Human capital is the education, training, experience, intelligence, motivation, and other human factors that workers use to be successful in their job. In effect, it is the capital that is bound up within the workers as a person, and inseparable from them. When economists measure human capital, we usually use education as a proxy. Sometimes we use job experience, or measures of intelligence or skill. Sometimes we use a combination of two or more of those measures.
It is less common for economists to use more intrinsic measures of human capital, such as personality. However, it seems likely that personality traits should affect earnings. So, I was interested to see what this 2023 meta-analysis article by Melchior Vella (University of Essex), published in the journal Bulletin of Economic Research (open access), would turn up. A meta-analysis is a way of quantitatively combining the results of many studies into a single overall estimate of the relationship. If done well, it can also account for publication bias (where studies that fail to show statistically significant effects are less likely to be published).
Vella looks at studies that estimate the relationship between earnings and the Big Five personality traits, which are:
...openness to experience (ability to be creative, curious, intellectually engaged, honest/humble, and inquisitive), conscientiousness (self-discipline, punctuality, and organized and general competence), extraversion (how talkative, friendly, energetic, and outgoing the person is), agreeableness (the tendency to be kind, charitable, warm, and generous), and neuroticism (fear, worry, paranoia, and stress)...
While the Big Five has copped a lot of criticism (for example, see here), the taxonomy is still widely used, which means that there are a lot of studies that Vella can draw upon in the meta-analysis. Altogether, after a thorough search and screening process, they include 52 studies, with 1307 estimates of the relationship between the Big Five personality traits and earnings (most studies have many estimates of the relationship, with various different combinations of control variables, different specifications, or robustness checks). Applying a random effects model (which is quite common in meta-analysis, since it assumes that the true effect sizes vary across studies, not just due to random sampling error, but also due to real differences between the studies), Vella finds that:
For openness to experience, the true effect size is 0.019, indicating that a one standard deviation increase in openness to experience corresponds to a 1.92% increase in earnings. Similarly, conscientiousness (θ = 0.016, 1.61%) and extraversion (θ = 0.003, 0.30%) are positively correlated with earnings, whereas agreeableness (θ=−0.017, −1.69%) and neuroticism (θ=−0.018, −1.78%) show negative correlations.

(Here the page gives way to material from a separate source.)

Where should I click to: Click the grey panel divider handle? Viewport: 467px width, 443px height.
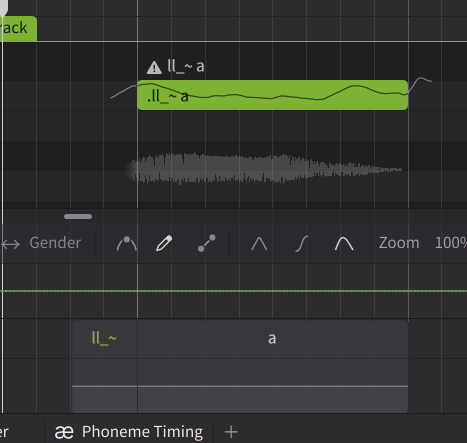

Vella checks for publication bias in the results, and finds that there is statistically significant publication bias in estimates for conscientiousness, agreeableness, and neuroticism. After adjusting for publication bias, the relationships become much smaller, and are only statistically significant for openness to experience (positively correlated with earnings) and agreeableness (negatively correlated with earnings). The other traits are not statistically significantly related to earnings, once publication bias is controlled for.
Vella then looks at heterogeneity across studies, identifying what factors are associated with the size of the reported estimates. This analysis identifies that studies that fail to account for demographic characteristics (age), family background (parental education and/or income), socioeconomic status, education, occupation, or cognitive ability, are likely to have biased estimates of the relationship between the Big Five personality traits and earnings. Since most studies won't control for all of those factors, that explains part of the reason why there is publication bias, since studies that have biased estimates may be more likely to show statistically significant effects, if the true effect is small or zero.
Overall, this meta-analysis finds evidence that people who have higher openness to experience (ability to be creative, curious, intellectually engaged, honest/humble, and inquisitive) earn more, and those who have higher agreeableness (the tendency to be kind, charitable, warm, and generous) earn less. Other personality traits don't appear to matter (or the effects are too small to be measured). Vella stops short of trying to explain why it is that openness to experience and agreeableness matter, which is just as well. These studies, and therefore the meta-analysis as well, only show the correlation between the personality traits and earnings. They do not show that the personality traits cause differences in earnings. Nevertheless, it probably wouldn't hurt for people to be a little more open to experience (although I'm less keen on people being more disagreeable!).